Sam shifts uneasily, breath coming faster as the demon starts slicing his shirt right off, strip-by-strip, not even bothering to be careful with the sharp edge of the blade, and Sam can feel angry red welts rising like thin, silk threads across his chest and back. When there’s nothing left but a pile of shredded cotton material on the floor, the demon leans down, fingers playing with the edge of Sam’s jeans while Sam’s heart starts pounding triple-time against his chest. Smirking, the demon slides one hand up to feel that rushed tempo behind Sam’s ribs, tapping one finger in time with the beats and loudly humming the melody to what Sam recognizes as _Battery_ by Metallica.

The humming cuts off after a few minutes and his hand moves back down so he can shove Sam’s jeans down just far enough to reveal the expanse of Sam’s left hip, and when he _stops_ there, Sam lets out a lungful of some nameless fear he’d been holding onto. Folding his legs underneath him, the demon kneels down and holds onto Sam’s thigh so he can get enough leverage to start cutting into Sam’s skin with careful, precise strokes that burn like a motherfucker and have Sam sucking back air through his teeth.
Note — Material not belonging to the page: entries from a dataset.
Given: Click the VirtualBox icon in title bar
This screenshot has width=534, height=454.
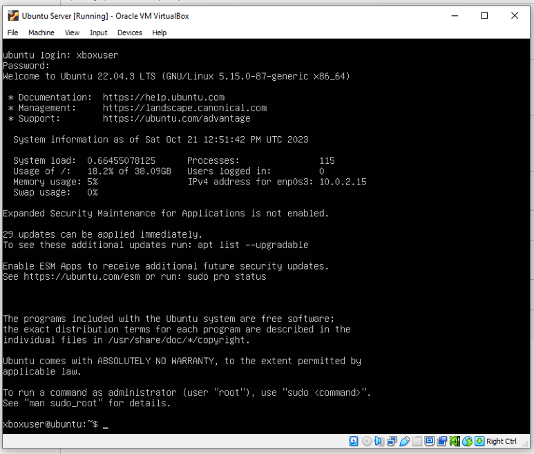Looking at the screenshot, I should point(12,16).
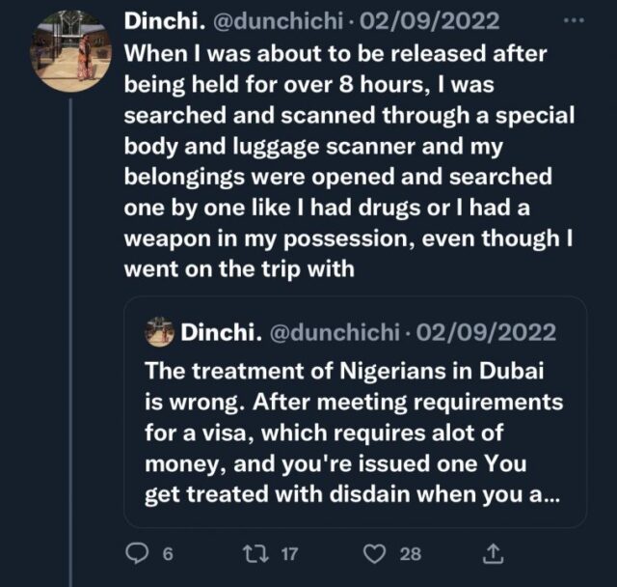Click the reply speech bubble icon
The image size is (617, 587).
click(137, 554)
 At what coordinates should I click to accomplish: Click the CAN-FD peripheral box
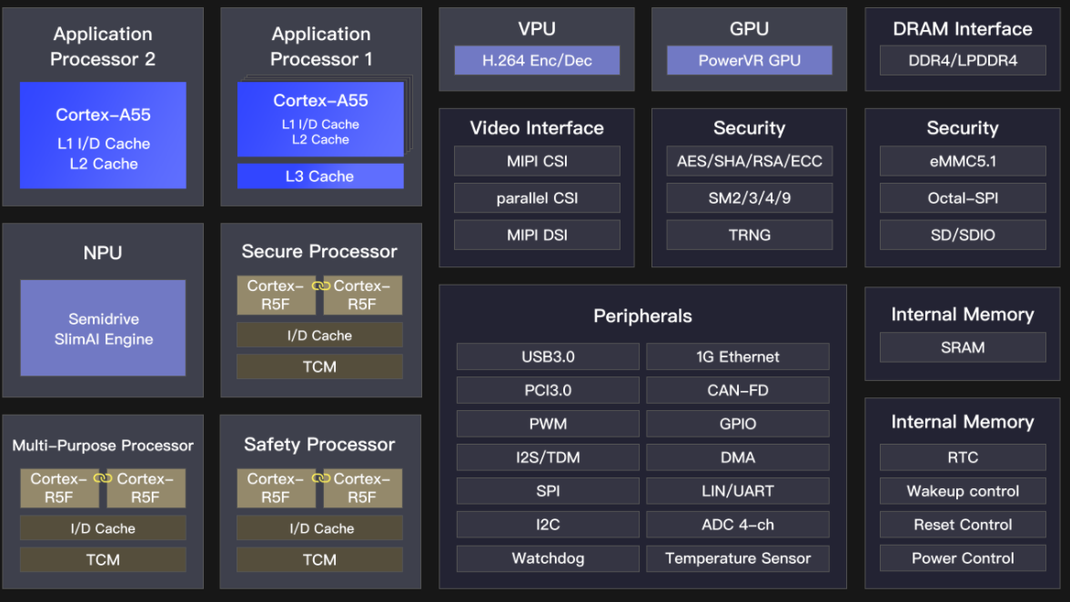point(737,390)
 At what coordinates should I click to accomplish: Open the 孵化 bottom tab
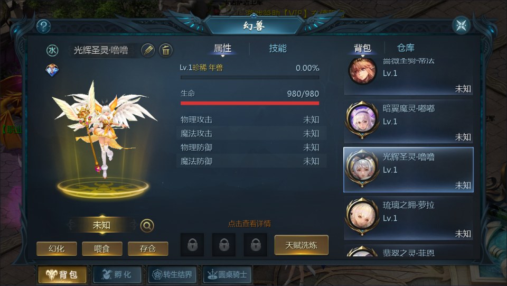pos(117,275)
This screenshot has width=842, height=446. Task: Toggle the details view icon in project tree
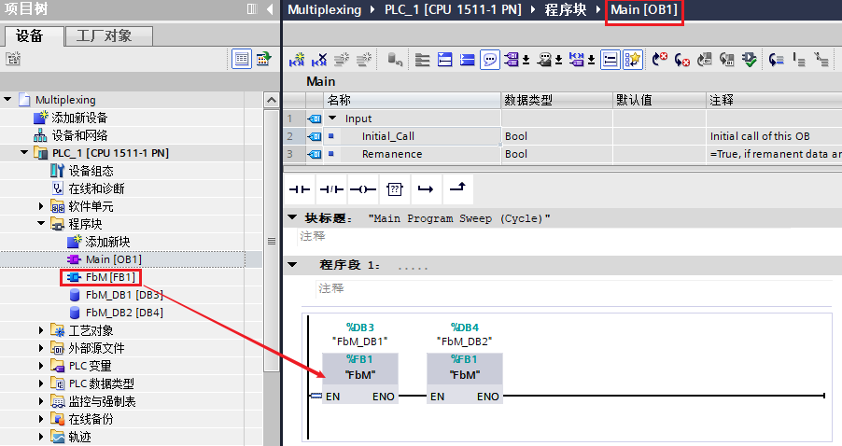pyautogui.click(x=242, y=59)
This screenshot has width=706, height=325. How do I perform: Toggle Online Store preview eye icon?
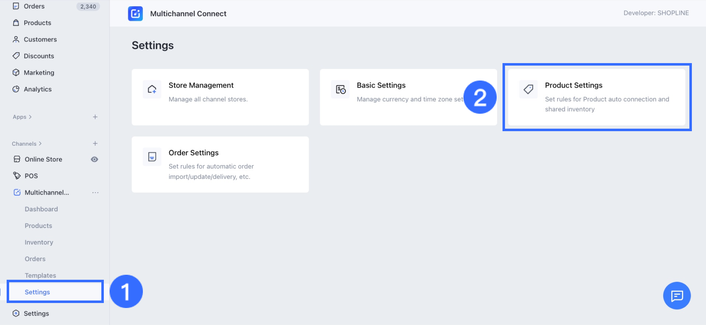95,159

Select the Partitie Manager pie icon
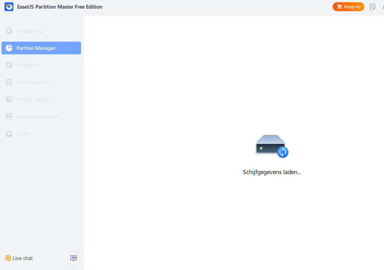pos(9,48)
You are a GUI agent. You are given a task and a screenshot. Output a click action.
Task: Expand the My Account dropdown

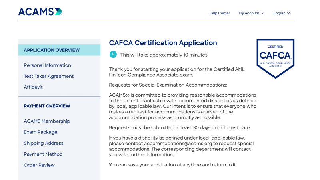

“No-no-no, just wait. _Wait_ ,” Sam starts babbling, grimacing as the demon digs deep beneath the surface, damn near scratching into the bone, and Sam can feel the blood dripping down his hip, staining his boxers and pants a dark, rich red that he knows from experience he’ll never be able to wash out.

“Begging already? C’mon Sammy, save those puppy-dog eyes for the good part,” the demon says without so much as a pause. While shoving the point of the knife in with particular force, he laughs a little and asks, “Hey, remember that game we used to play on long car rides? The one where we’d spell out words on each other’s backs with our fingers?”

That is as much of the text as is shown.